Stumbling and falling
All along the path
To be whole.
Who mourns the death of a tyrant? Do you mourn the loss of the person who caused you unimaginable pain? I recently found out that my mother died. Apparently she died back in May. I didn’t know how to feel… mostly because I kept waiting to feel all the things you are supposed to feel when your mother dies… I kept waiting for tears, for mourning, for pain, for confusion… What I mostly felt was … relief. The world felt a little safer to me… Don’t get me wrong, I felt pain… but it was largely the pain of my life…of every time I was abused, neglected, insulted, criticized, misunderstood, raped, hit… The pain of everything she could have been but wasn’t.
It feels scandalous to say out loud that I was relieved when I found out my mother died…but that is the ugly truth of it. I wonder if everyone that is abused feels the same… is this a truth that we all just don’t say out loud? We face polite society and cower in the face of judgement from others. I did. Honestly, I have been judged my entire life. I have lived in pain all my life and been judged for saying I hurt… been judged harshly for saying what you did hurt me… I have been flat out told that I had no reason to hurt. When I confronted my parents with the truth of my pain I was ignored, told that there was nothing wrong with me… when I asked for therapy I was told I don’t need it… I was told over and over that in so many ways that I was crazy…. So now…when I know she is gone – I feel relieved…. I feel like there is one less person trying to gaslight me. One less narcissist to go around pretending like we had this perfect little family.
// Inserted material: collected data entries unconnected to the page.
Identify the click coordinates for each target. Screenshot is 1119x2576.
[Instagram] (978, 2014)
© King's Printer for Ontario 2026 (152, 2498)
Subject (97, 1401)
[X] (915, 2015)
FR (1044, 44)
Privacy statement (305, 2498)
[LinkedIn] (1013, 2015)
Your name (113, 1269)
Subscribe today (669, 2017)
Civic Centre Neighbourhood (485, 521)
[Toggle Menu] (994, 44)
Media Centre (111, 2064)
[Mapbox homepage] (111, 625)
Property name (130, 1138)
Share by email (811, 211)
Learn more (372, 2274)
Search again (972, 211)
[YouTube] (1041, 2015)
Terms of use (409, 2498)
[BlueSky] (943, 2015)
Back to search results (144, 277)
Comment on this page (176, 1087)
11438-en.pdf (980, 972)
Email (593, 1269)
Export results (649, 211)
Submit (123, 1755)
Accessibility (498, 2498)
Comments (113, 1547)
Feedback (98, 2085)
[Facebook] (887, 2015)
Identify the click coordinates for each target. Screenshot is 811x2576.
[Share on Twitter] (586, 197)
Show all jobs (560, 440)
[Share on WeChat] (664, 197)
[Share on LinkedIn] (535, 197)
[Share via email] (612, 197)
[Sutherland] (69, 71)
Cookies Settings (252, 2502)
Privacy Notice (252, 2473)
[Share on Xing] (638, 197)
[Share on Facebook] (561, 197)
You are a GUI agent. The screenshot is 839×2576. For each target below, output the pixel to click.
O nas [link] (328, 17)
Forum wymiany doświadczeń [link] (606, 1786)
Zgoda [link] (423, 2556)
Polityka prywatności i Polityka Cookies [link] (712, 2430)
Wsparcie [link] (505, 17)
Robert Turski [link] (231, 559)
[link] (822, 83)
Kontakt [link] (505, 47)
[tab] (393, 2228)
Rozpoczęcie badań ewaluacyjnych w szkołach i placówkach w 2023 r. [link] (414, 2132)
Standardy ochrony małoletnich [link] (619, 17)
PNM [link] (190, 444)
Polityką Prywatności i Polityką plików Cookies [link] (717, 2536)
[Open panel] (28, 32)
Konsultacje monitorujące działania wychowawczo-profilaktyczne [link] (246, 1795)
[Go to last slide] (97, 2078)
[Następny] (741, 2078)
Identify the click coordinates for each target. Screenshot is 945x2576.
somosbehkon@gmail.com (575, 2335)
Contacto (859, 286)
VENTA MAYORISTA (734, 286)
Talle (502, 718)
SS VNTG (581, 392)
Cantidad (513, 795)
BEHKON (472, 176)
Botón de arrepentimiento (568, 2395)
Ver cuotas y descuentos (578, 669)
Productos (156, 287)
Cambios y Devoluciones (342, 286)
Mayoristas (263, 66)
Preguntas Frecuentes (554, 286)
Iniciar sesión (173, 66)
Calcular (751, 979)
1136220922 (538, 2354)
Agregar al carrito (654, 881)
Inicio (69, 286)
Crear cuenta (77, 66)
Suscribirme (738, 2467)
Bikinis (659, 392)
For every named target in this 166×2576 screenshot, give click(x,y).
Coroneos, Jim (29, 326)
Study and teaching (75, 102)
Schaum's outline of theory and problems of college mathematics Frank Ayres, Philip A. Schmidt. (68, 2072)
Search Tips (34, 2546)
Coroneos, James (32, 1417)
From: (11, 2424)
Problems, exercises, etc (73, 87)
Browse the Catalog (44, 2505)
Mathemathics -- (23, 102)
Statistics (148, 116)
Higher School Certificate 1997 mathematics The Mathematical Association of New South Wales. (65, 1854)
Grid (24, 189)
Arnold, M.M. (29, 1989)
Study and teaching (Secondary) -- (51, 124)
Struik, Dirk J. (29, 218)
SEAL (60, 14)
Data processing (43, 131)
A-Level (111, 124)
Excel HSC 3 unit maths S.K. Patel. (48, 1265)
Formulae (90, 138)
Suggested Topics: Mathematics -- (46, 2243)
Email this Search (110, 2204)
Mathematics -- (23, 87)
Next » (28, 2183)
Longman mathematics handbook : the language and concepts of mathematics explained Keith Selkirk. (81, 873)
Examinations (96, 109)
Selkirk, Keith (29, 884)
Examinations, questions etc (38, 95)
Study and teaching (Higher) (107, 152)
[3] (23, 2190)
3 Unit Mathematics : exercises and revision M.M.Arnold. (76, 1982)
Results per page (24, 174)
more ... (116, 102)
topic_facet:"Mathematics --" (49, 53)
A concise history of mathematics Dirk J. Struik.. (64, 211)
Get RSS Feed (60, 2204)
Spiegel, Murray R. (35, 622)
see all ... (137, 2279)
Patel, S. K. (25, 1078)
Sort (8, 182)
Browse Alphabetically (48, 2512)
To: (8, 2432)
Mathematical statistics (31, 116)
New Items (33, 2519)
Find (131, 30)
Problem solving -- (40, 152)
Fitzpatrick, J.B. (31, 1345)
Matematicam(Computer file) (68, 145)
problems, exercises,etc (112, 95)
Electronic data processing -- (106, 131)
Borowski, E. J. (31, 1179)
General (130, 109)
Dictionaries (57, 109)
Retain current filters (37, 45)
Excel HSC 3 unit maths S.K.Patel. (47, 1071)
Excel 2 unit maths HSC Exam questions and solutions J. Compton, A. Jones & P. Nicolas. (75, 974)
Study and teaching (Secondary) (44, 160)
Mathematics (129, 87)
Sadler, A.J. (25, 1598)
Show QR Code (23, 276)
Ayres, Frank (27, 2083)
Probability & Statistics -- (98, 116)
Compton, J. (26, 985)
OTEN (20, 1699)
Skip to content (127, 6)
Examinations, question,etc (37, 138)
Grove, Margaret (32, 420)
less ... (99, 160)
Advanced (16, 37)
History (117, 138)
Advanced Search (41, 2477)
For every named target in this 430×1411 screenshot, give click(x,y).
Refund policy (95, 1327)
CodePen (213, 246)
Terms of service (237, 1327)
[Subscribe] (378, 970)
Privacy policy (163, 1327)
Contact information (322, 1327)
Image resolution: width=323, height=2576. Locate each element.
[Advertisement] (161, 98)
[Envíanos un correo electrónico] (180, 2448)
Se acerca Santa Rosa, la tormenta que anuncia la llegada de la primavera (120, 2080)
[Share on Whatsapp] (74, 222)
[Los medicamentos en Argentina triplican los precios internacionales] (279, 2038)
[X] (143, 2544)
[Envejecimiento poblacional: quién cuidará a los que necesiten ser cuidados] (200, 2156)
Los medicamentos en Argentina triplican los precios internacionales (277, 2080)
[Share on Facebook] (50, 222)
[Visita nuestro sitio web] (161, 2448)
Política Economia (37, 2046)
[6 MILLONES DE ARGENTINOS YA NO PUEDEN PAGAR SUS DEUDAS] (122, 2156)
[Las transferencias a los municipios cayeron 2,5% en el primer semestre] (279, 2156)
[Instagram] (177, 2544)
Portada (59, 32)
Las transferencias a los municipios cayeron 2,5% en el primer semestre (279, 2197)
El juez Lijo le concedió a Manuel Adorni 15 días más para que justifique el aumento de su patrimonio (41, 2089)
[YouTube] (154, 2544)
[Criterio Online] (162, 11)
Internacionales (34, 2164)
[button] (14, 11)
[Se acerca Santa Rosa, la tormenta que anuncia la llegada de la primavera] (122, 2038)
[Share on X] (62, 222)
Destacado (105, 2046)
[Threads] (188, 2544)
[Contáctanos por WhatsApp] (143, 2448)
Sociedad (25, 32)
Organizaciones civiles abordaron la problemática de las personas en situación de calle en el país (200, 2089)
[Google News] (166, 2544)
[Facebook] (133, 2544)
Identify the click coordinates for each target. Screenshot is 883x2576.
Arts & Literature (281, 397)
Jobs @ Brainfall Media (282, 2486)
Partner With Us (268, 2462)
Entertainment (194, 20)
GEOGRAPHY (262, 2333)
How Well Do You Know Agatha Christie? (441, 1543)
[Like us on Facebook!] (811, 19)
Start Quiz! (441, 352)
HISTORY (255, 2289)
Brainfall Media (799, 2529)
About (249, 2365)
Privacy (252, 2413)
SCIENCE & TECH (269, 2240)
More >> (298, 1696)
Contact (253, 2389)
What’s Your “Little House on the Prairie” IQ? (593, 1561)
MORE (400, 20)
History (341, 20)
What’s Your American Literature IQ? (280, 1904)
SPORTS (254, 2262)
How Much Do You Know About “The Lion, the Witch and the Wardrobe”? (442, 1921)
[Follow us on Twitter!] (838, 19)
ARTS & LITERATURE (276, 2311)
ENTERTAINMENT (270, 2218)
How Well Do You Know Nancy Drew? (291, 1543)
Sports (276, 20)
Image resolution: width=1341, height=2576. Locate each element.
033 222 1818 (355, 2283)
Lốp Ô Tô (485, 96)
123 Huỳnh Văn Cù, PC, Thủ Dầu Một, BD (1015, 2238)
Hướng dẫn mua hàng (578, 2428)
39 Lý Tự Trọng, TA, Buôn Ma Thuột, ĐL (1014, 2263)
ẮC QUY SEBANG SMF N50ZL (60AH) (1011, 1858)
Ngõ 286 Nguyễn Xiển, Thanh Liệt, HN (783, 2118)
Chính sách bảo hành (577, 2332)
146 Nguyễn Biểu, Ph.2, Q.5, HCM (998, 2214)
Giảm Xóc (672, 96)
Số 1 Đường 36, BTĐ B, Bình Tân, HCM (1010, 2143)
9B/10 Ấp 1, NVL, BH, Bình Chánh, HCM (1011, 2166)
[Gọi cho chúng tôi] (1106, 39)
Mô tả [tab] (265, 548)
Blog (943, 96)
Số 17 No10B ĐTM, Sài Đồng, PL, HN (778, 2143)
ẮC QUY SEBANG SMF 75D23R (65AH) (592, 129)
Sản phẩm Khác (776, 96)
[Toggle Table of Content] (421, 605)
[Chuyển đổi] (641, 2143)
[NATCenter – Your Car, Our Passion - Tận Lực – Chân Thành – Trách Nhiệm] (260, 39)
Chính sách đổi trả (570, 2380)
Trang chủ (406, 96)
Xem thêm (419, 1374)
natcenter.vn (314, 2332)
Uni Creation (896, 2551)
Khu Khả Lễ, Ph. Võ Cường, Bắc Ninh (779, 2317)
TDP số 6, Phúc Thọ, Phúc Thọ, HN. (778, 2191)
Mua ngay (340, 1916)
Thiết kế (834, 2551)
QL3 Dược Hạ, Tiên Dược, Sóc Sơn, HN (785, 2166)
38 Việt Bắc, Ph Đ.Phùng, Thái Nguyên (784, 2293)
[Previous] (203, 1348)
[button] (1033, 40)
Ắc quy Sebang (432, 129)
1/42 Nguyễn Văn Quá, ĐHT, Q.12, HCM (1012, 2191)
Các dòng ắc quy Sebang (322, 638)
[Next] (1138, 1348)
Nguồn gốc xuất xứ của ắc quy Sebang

I will not remain silent… I have been quiet for years – I backed into the shadows… This has brought me back into the light… this had made me feel a little safer in the world, a little more at home. The world with one less monster in it feels like a better world to live in… a safer place for my heart, my memories, my thoughts, my anger, fear, pain, triumph, hope…. safer for me.
I felt for the last several years like I just wanted to hide from everyone, from my past, from the world at large… learning about my mother’s death makes me feel invited back out into the sun…. I belong here. I am not going anywhere and just because the truth makes people uncomfortable doesn’t mean that I will ever stop speaking it and putting it out there. I realized that me shutting up doesn’t protect me – it just makes the monsters more comfortable and that is not the way I want to live anymore.
So…. I am accepting the invitation. I am going to walk in the sun and tell the truth and put my heart back out there… hiding it was not protecting my heart – it was only protecting their reputation… So here I am. In pain, broken, hurt, angry – but full of hope and enjoying the sunlight and not afraid of my own heart anymore.
I’ve got that feeling again… the buzzing of angry bees in my chest. I wonder sometimes how long this struggle with anxiety will last? Will I carry this with me always? Will I ever get to the place where I can feel safe and at home in my own skin? What battle am I fighting today that I feel this way? When do I get to rest? I feel like I have been fighting one battle or another since the day I was born. I guess we all are in some form or fashion. I long for peace. I long for comfort… I long to feel. I have been numb for far too long. I guess I am finally learning where the bees come from… those angry bees that swarm in my chest and make it hard to breathe. I think they are all the emotions I have refused to let myself feel. Now to loose the bees and regain some measure of peace I am choosing to feel all the painful things that I would not (or could not) feel. I am crying and raging and curling up in a ball and allowing myself to feel small and vulnerable… I am fighting for me. I will win.